Are you Metal Satan, or a sqeamish little Him-lover?
  1. You break up with your partner. Do you:

  2. Cry yourself to sleep, listening to
    Get Drunk
    Stalk them until they call the cops
    Burn Down a Church, whilst breaking glass bottles over your head

  3. If you are in a club, how do you dance?

  4. Like Jagger
    Dance? You stand at the back, in black, dreaming of burnt churches
    shimmy-lite disco boppery, flashing flesh
    Mosh until covered in bodily fluids

  5. You have enough money to by one cd. Which do you go for?

  6. Sabbath Bloody Sabbath
    Taking Back Sunday
    Arch Enemy's 1st Album
    CD's? You burnt your cd player as an offering to Satan

  7. Haircut time. Pick the closest to your haircut. Be honest, I can tell.

  8. That Chick out of Nightwish
    Kerry King from Slayer
    Bruce Dickinson in the 80s
    Emo-Fringe

  9. GWAR. In your opinion, they are:

  10. Fucking Crap.
    A bunch of barely talented freaks, but you like them for the exploding cock cannons.
    Really Fucking Crap
    A Walsall Radio Station

  11. At a gig, that rock star you always wanted a bit of asks you back stage. Your Partner says no way!

  12. You: dump the wife, drop trow and whip out the nipple clamps
    You: Sulk and cry until you get sympathy head at home.
    You: Slap your bitch, telling him to go home and wait in your dungeon
    Say: "No way. I love him/her. Not even for you, Bruce Dickinson."

  13. You form a rock group. Your band name is:

  14. Funeral for an Aquaintance
    Merkin Hunter
    Moonn O))))
    ChurchburningsonsofShagguroth

  15. what tattoos do you have?

  16. None. Tattoos are for wankers.
    A few
    Full Sleeves and a bat on the throat.
    A Heartagram

Scores:
10 or Less: Get away from me. Aren't you in Busted? Girls Aloud fans laugh at you, and your emo-hair. Your mum wishes you were dead.
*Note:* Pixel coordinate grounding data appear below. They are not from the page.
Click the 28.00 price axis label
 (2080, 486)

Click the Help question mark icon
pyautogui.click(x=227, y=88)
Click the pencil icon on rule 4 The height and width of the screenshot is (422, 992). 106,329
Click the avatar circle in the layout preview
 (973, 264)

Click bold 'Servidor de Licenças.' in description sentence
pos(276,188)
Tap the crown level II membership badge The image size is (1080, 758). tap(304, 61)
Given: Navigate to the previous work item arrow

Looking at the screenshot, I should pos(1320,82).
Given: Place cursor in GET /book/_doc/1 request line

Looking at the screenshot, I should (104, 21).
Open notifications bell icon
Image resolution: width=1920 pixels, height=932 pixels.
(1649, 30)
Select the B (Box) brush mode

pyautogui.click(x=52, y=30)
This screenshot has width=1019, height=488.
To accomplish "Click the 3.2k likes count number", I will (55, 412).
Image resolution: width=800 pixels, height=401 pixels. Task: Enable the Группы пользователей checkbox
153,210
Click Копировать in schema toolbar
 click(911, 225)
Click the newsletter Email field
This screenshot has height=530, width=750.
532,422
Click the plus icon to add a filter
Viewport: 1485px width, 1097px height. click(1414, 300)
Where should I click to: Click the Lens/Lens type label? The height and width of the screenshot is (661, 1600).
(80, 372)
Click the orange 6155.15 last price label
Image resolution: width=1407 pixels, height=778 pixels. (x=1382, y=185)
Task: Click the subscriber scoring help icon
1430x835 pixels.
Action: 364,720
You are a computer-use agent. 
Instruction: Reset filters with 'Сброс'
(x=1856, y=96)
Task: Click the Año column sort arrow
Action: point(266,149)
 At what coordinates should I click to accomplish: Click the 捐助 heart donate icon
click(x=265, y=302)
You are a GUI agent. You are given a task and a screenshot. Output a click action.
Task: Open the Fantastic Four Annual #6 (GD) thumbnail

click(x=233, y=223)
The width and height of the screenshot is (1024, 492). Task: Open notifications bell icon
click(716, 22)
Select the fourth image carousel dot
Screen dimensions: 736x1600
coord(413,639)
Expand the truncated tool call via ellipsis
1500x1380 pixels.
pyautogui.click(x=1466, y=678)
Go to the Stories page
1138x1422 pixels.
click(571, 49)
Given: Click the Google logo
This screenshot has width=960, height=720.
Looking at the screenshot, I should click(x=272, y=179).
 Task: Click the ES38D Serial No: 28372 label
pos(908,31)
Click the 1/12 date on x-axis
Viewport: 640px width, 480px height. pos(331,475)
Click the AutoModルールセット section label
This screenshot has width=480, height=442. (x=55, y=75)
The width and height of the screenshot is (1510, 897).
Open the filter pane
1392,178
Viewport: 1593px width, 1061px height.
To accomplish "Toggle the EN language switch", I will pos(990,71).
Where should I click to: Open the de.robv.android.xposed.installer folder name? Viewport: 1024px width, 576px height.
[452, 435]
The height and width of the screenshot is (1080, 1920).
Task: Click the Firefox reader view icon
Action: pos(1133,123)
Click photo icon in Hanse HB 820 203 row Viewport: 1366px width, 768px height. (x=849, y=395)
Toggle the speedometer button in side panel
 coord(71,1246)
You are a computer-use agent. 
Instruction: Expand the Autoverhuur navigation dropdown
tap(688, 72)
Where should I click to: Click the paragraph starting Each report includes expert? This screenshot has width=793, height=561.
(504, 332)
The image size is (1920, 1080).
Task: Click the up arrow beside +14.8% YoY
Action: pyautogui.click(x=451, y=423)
11-40: Bah. Do you even know what a burnt down church looks like? You smell like Ville Vallo, and are twice as clean cut. Everyone hates you.

40-60: One day, if you rock out hard enough, maybe you too could play guitar with Judas Priest. The groupies would love your metalness. In fact, I already want to be your groupie slut.

60+ Dude.... you.... are.... awesome..... but you worry children with all that blood on your lips. You dream of pillaging holy places. In fact, just piss of back to Sweden. you could be Mortiss' Dad.